(Saved entries)
** START **

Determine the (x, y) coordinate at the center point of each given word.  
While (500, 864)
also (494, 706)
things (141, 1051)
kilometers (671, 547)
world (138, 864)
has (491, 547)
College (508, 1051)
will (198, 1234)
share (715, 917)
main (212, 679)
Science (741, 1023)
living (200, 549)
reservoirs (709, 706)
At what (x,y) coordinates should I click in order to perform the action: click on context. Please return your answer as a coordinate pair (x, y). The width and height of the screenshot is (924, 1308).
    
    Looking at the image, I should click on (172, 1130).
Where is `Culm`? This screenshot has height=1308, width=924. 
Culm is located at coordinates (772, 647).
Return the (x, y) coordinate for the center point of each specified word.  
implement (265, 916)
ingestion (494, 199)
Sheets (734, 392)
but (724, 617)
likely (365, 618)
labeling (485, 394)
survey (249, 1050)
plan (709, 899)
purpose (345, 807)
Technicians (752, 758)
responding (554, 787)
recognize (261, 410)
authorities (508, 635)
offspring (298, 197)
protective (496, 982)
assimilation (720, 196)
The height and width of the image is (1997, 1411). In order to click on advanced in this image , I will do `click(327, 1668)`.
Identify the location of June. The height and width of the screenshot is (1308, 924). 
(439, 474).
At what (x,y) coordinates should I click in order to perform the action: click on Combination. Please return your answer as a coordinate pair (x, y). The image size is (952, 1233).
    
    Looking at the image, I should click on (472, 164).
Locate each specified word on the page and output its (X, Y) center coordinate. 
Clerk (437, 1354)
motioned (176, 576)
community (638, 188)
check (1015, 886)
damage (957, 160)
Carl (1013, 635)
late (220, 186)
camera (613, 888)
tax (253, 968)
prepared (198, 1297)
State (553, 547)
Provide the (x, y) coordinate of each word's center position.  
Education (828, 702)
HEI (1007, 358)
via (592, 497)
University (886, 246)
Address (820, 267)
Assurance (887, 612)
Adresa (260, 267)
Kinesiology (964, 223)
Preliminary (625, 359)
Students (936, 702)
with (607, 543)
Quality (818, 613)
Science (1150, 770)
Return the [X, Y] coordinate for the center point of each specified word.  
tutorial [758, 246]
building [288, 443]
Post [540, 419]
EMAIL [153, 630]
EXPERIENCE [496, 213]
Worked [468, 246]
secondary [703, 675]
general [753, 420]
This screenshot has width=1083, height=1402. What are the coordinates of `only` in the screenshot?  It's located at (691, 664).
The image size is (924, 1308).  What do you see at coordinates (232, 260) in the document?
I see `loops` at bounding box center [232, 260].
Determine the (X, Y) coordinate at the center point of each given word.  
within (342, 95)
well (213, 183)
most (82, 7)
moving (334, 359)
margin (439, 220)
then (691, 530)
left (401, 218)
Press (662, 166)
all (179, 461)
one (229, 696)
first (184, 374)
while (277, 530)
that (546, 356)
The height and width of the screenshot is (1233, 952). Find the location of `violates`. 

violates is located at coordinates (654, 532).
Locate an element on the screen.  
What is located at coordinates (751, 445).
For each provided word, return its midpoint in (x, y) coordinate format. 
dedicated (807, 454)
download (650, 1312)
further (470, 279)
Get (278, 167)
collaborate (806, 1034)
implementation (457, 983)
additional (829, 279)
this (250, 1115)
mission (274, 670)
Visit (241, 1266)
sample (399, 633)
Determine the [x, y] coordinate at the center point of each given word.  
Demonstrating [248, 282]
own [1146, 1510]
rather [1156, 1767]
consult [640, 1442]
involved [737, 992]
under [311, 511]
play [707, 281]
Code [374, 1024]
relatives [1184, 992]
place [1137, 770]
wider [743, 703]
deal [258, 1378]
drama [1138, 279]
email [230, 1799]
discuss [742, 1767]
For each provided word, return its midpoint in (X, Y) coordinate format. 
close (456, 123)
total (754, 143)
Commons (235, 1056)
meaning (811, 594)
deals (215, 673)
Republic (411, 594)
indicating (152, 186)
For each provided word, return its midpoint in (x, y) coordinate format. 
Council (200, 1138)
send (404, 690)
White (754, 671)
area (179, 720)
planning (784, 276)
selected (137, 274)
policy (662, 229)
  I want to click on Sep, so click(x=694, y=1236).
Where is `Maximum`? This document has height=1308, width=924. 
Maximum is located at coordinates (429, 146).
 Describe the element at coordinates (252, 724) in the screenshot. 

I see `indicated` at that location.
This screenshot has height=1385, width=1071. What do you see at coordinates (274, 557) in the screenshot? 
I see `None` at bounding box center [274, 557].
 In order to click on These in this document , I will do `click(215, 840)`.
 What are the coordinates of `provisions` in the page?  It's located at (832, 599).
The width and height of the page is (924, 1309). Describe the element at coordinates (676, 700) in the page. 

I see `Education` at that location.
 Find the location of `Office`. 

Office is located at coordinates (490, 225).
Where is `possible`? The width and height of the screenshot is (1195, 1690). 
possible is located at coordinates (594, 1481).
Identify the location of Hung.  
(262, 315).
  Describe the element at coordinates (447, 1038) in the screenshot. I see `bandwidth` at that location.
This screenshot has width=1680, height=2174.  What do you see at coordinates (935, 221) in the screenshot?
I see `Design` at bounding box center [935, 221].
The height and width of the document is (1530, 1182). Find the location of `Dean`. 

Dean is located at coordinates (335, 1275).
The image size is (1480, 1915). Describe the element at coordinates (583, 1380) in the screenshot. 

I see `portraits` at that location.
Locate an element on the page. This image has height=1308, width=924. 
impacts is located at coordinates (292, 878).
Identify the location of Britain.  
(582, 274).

** END **

Copy every one of the records above, unchanged, line for line.

* [Solution to this exercise]:
Determine the (x, y) coordinate at the center point of each given word.  
While (500, 864)
also (494, 706)
things (141, 1051)
kilometers (671, 547)
world (138, 864)
has (491, 547)
College (508, 1051)
will (198, 1234)
share (715, 917)
main (212, 679)
Science (741, 1023)
living (200, 549)
reservoirs (709, 706)
At what (x,y) coordinates should I click in order to perform the action: click on context. Please return your answer as a coordinate pair (x, y). The width and height of the screenshot is (924, 1308).
    
    Looking at the image, I should click on (172, 1130).
Where is `Culm`? This screenshot has height=1308, width=924. 
Culm is located at coordinates (772, 647).
Return the (x, y) coordinate for the center point of each specified word.  
implement (265, 916)
ingestion (494, 199)
Sheets (734, 392)
but (724, 617)
likely (365, 618)
labeling (485, 394)
survey (249, 1050)
plan (709, 899)
purpose (345, 807)
Technicians (752, 758)
responding (554, 787)
recognize (261, 410)
authorities (508, 635)
offspring (298, 197)
protective (496, 982)
assimilation (720, 196)
The height and width of the image is (1997, 1411). In order to click on advanced in this image , I will do `click(327, 1668)`.
Identify the location of June. The height and width of the screenshot is (1308, 924). 
(439, 474).
At what (x,y) coordinates should I click in order to perform the action: click on Combination. Please return your answer as a coordinate pair (x, y). The image size is (952, 1233).
    
    Looking at the image, I should click on (472, 164).
Locate each specified word on the page and output its (X, Y) center coordinate. 
Clerk (437, 1354)
motioned (176, 576)
community (638, 188)
check (1015, 886)
damage (957, 160)
Carl (1013, 635)
late (220, 186)
camera (613, 888)
tax (253, 968)
prepared (198, 1297)
State (553, 547)
Provide the (x, y) coordinate of each word's center position.  
Education (828, 702)
HEI (1007, 358)
via (592, 497)
University (886, 246)
Address (820, 267)
Assurance (887, 612)
Adresa (260, 267)
Kinesiology (964, 223)
Preliminary (625, 359)
Students (936, 702)
with (607, 543)
Quality (818, 613)
Science (1150, 770)
Return the [X, Y] coordinate for the center point of each specified word.  
tutorial [758, 246]
building [288, 443]
Post [540, 419]
EMAIL [153, 630]
EXPERIENCE [496, 213]
Worked [468, 246]
secondary [703, 675]
general [753, 420]
This screenshot has width=1083, height=1402. What are the coordinates of `only` in the screenshot?  It's located at (691, 664).
The image size is (924, 1308).  What do you see at coordinates (232, 260) in the document?
I see `loops` at bounding box center [232, 260].
Determine the (X, Y) coordinate at the center point of each given word.  
within (342, 95)
well (213, 183)
most (82, 7)
moving (334, 359)
margin (439, 220)
then (691, 530)
left (401, 218)
Press (662, 166)
all (179, 461)
one (229, 696)
first (184, 374)
while (277, 530)
that (546, 356)
The height and width of the screenshot is (1233, 952). Find the location of `violates`. 

violates is located at coordinates (654, 532).
Locate an element on the screen.  
What is located at coordinates (751, 445).
For each provided word, return its midpoint in (x, y) coordinate format. 
dedicated (807, 454)
download (650, 1312)
further (470, 279)
Get (278, 167)
collaborate (806, 1034)
implementation (457, 983)
additional (829, 279)
this (250, 1115)
mission (274, 670)
Visit (241, 1266)
sample (399, 633)
Determine the [x, y] coordinate at the center point of each given word.  
Demonstrating [248, 282]
own [1146, 1510]
rather [1156, 1767]
consult [640, 1442]
involved [737, 992]
under [311, 511]
play [707, 281]
Code [374, 1024]
relatives [1184, 992]
place [1137, 770]
wider [743, 703]
deal [258, 1378]
drama [1138, 279]
email [230, 1799]
discuss [742, 1767]
For each provided word, return its midpoint in (X, Y) coordinate format. 
close (456, 123)
total (754, 143)
Commons (235, 1056)
meaning (811, 594)
deals (215, 673)
Republic (411, 594)
indicating (152, 186)
For each provided word, return its midpoint in (x, y) coordinate format. 
Council (200, 1138)
send (404, 690)
White (754, 671)
area (179, 720)
planning (784, 276)
selected (137, 274)
policy (662, 229)
  I want to click on Sep, so click(x=694, y=1236).
Where is `Maximum`? This document has height=1308, width=924. 
Maximum is located at coordinates (429, 146).
 Describe the element at coordinates (252, 724) in the screenshot. 

I see `indicated` at that location.
This screenshot has height=1385, width=1071. What do you see at coordinates (274, 557) in the screenshot? 
I see `None` at bounding box center [274, 557].
 In order to click on These in this document , I will do `click(215, 840)`.
 What are the coordinates of `provisions` in the page?  It's located at (832, 599).
The width and height of the page is (924, 1309). Describe the element at coordinates (676, 700) in the page. 

I see `Education` at that location.
 Find the location of `Office`. 

Office is located at coordinates (490, 225).
Where is `possible`? The width and height of the screenshot is (1195, 1690). 
possible is located at coordinates (594, 1481).
Identify the location of Hung.  
(262, 315).
  Describe the element at coordinates (447, 1038) in the screenshot. I see `bandwidth` at that location.
This screenshot has width=1680, height=2174.  What do you see at coordinates (935, 221) in the screenshot?
I see `Design` at bounding box center [935, 221].
The height and width of the document is (1530, 1182). Find the location of `Dean`. 

Dean is located at coordinates (335, 1275).
The image size is (1480, 1915). Describe the element at coordinates (583, 1380) in the screenshot. 

I see `portraits` at that location.
Locate an element on the page. This image has height=1308, width=924. 
impacts is located at coordinates (292, 878).
Identify the location of Britain.  
(582, 274).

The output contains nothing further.